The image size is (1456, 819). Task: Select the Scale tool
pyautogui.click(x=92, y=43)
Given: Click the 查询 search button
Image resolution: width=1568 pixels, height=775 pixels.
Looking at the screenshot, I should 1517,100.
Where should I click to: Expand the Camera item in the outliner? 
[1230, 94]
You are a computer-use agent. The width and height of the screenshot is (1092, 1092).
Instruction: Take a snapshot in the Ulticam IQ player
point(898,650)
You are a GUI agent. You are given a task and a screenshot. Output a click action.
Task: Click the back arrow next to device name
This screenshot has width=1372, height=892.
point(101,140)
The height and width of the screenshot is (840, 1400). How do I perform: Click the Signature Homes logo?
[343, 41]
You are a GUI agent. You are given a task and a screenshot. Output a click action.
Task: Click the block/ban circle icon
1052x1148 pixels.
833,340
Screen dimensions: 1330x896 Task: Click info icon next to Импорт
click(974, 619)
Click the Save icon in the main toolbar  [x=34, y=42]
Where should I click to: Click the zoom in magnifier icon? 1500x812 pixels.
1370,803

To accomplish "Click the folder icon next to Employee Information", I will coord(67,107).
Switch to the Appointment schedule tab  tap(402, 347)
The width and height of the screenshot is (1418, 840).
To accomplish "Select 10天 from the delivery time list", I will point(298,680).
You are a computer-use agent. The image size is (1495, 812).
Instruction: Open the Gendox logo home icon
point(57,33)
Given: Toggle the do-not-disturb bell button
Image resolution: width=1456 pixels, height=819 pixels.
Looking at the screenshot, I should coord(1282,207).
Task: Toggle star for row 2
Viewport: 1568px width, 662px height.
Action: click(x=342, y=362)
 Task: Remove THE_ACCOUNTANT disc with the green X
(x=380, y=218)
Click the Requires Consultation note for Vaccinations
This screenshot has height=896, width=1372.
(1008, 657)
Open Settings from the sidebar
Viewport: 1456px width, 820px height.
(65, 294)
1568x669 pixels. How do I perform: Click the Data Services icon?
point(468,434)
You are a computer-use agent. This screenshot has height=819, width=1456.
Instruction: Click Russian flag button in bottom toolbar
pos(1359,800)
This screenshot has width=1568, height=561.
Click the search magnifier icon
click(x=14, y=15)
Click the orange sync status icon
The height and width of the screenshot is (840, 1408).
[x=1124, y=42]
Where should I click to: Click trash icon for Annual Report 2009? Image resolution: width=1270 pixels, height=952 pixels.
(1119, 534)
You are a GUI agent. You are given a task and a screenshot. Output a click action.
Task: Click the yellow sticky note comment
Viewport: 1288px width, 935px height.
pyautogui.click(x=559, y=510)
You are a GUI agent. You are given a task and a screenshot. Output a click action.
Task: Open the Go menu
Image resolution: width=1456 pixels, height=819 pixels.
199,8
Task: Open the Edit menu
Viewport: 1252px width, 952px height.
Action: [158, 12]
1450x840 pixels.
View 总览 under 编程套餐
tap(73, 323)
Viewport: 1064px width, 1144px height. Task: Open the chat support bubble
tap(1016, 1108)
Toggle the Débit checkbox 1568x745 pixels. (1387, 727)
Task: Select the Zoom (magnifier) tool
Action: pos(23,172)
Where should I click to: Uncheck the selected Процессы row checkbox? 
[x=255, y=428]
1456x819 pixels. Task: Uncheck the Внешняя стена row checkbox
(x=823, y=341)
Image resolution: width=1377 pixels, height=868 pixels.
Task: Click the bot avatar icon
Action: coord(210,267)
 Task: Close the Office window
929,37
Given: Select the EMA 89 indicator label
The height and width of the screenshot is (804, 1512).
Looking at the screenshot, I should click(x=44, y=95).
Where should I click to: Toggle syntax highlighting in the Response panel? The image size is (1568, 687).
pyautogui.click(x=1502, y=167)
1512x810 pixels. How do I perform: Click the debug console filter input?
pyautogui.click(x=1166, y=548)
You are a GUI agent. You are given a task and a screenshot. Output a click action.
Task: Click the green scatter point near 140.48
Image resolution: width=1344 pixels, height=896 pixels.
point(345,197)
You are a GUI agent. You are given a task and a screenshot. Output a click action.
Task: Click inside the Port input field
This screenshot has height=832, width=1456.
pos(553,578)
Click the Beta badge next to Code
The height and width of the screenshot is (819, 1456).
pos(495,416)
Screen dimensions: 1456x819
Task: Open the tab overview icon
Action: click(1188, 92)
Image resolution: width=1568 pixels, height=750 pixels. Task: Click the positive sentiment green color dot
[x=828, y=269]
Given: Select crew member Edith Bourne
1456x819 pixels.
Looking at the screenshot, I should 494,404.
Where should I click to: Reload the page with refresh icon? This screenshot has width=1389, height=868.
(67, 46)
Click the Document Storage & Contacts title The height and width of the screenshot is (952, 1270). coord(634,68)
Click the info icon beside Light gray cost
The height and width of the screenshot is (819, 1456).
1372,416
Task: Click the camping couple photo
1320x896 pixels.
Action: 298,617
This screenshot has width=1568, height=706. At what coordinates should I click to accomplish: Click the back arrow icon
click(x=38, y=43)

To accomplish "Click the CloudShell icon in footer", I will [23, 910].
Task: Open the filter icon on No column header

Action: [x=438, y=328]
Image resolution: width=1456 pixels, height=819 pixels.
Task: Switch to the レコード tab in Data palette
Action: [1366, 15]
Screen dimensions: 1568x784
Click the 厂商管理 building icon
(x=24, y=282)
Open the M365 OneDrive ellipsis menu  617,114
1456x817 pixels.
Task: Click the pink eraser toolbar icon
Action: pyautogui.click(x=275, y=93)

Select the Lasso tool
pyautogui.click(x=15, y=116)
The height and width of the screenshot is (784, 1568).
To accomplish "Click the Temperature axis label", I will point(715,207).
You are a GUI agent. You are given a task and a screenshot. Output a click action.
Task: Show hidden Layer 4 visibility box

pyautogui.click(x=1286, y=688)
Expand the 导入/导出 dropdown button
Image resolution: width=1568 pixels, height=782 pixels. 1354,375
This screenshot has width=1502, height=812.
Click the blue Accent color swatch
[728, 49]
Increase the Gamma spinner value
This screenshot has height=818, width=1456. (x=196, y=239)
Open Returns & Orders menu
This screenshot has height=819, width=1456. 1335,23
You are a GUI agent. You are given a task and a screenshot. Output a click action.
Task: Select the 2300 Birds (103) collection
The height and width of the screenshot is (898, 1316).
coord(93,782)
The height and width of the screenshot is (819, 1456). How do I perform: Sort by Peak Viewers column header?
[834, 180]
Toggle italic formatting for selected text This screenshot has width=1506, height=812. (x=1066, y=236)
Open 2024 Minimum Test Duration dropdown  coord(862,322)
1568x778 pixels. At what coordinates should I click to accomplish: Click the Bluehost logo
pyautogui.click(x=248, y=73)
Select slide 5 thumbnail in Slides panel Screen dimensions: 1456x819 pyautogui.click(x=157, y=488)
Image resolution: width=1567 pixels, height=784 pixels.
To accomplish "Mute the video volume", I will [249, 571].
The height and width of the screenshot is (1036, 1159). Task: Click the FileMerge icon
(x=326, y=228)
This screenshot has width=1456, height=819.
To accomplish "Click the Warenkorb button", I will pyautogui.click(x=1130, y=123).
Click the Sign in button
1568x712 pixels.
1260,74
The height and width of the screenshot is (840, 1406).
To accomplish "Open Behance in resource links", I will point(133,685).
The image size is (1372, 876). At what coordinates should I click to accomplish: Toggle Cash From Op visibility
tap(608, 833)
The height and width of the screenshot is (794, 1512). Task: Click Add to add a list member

**Directions**:
When a line in the data contains the string "list", copy that line.

**Solution to this task**:
To accomplish "Select 10天 from the delivery time list", I will point(298,680).
The height and width of the screenshot is (794, 1512). Task: Click Add to add a list member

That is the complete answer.